Five Minute Briefing - Data Center: July 7, 2014. Published in conjunction with SHARE Inc., a bi-weekly report geared to the needs of data center professionals.


News Flashes

Bluemix, IBM's open cloud development platform, is now generally available on the IBM Cloud Marketplace, and includes more than 50 services for building cloud-based business applications.

A new product from BMC, the BMC Intelligent Capping product is designed to help companies reduce their IBM mainframe software costs by optimizing capacity utilization across all logical partitions (LPARs), avoiding added-capacity purchases.

A consortium of cloud network vendors is working on a specification optimized to enable data center networks to run over a 25 or 50 Gigabit per second (Gbps) Ethernet link protocol.
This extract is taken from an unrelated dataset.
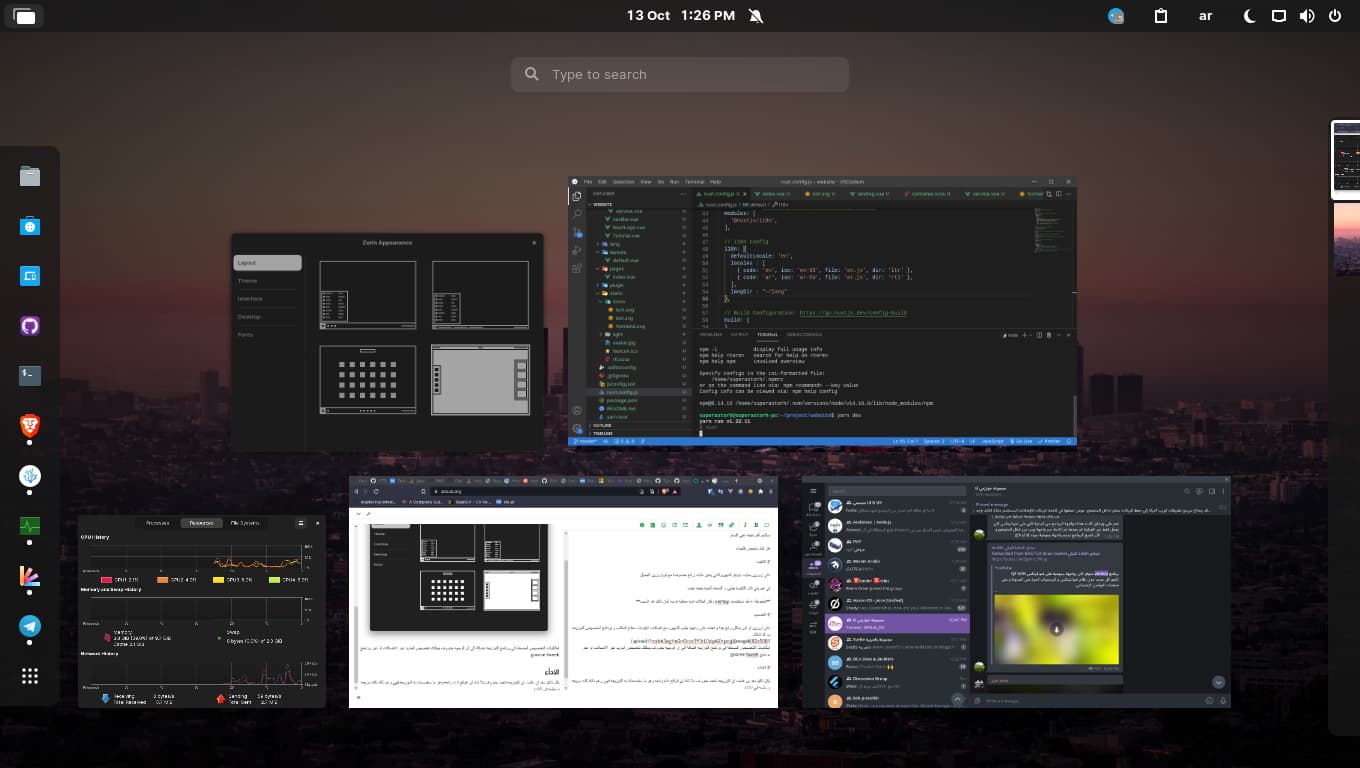Launch Terminal from the dock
Member companies include Arista Networks, Broadcom Corporation, Google Inc., Mellanox Technologies, Ltd., and Microsoft Corp.
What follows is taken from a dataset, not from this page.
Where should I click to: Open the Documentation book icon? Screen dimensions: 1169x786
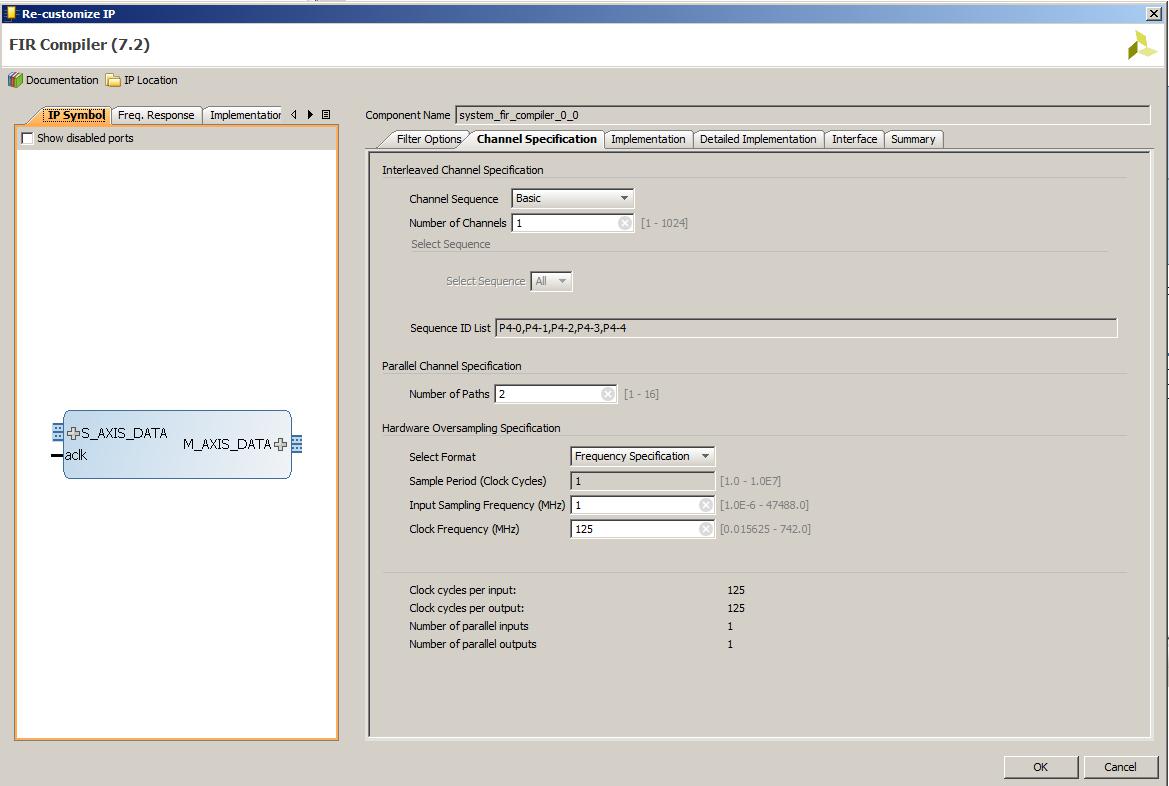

GT Software has introduced a software platform and supporting services, that allows users to deploy, merge and better access data, within or outside the mainframe, across disparate platforms, programming languages or formats.
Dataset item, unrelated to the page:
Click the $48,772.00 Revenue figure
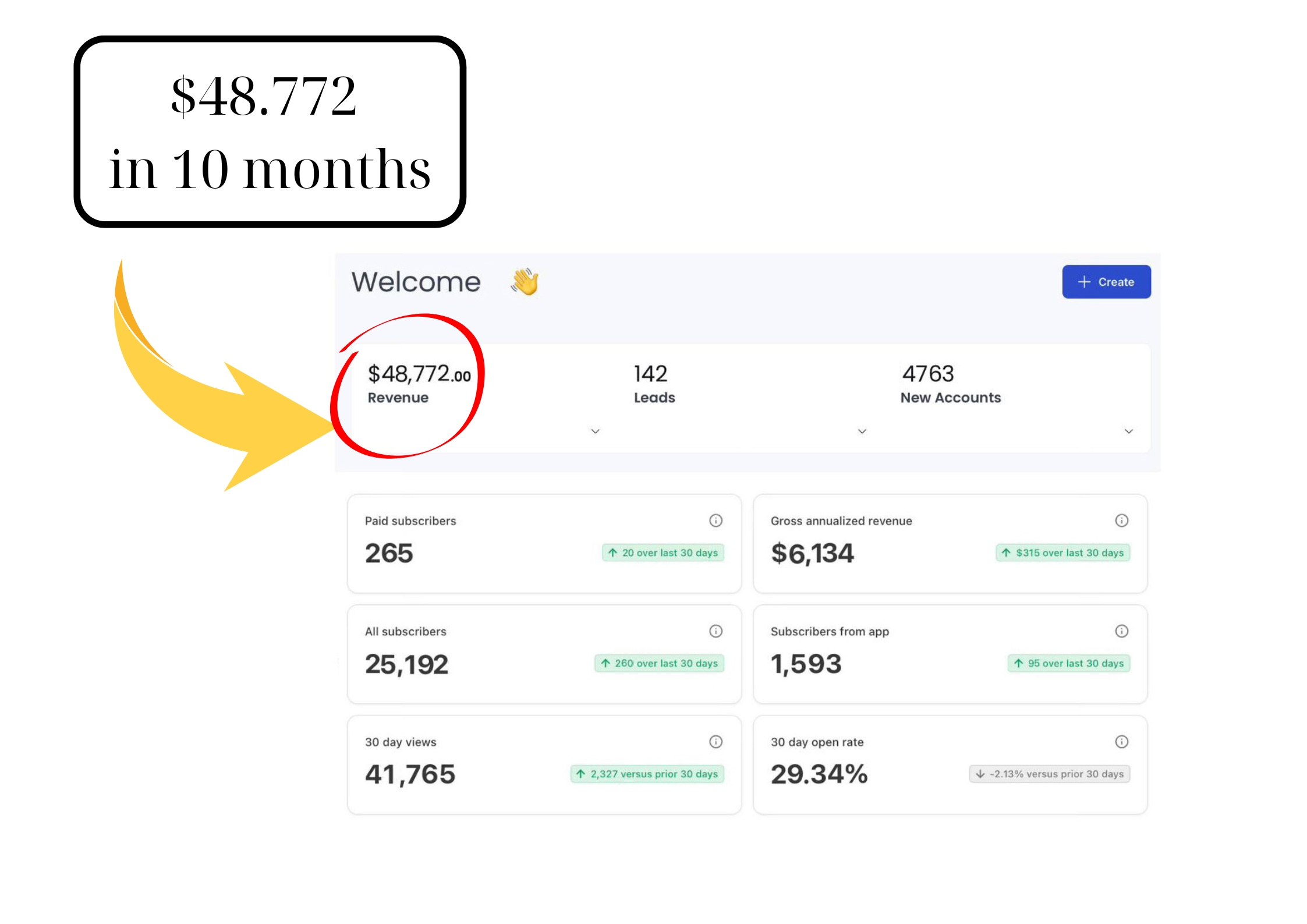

Splunk and Syncsort have formed a technical alliance to enable organizations to search, analyze and visualize massive streams of mainframe data. Joint customers include top Fortune 500 telcos, retailers, insurance, healthcare and financial organizations, which rely heavily on mainframes for critical business operations and want to leverage mainframe data for valuable business insights.


News From SHARE

SHARE in Pittsburgh combines user-driven technical sessions, insights from experts, access to industry leaders and IBM executives, and product highlights. With 500+ compelling technical content sessions across the hottest topics, attendees can choose from a variety of user-focused and hands-on labs.


Think About It

More than half of IT leaders (55%) say that it is highly likely or certain that the original knowledge of their mainframe applications and supporting data structure is no longer in the organization. Similarly, nearly three quarters (73%) confirm that their organization's documentation is incomplete.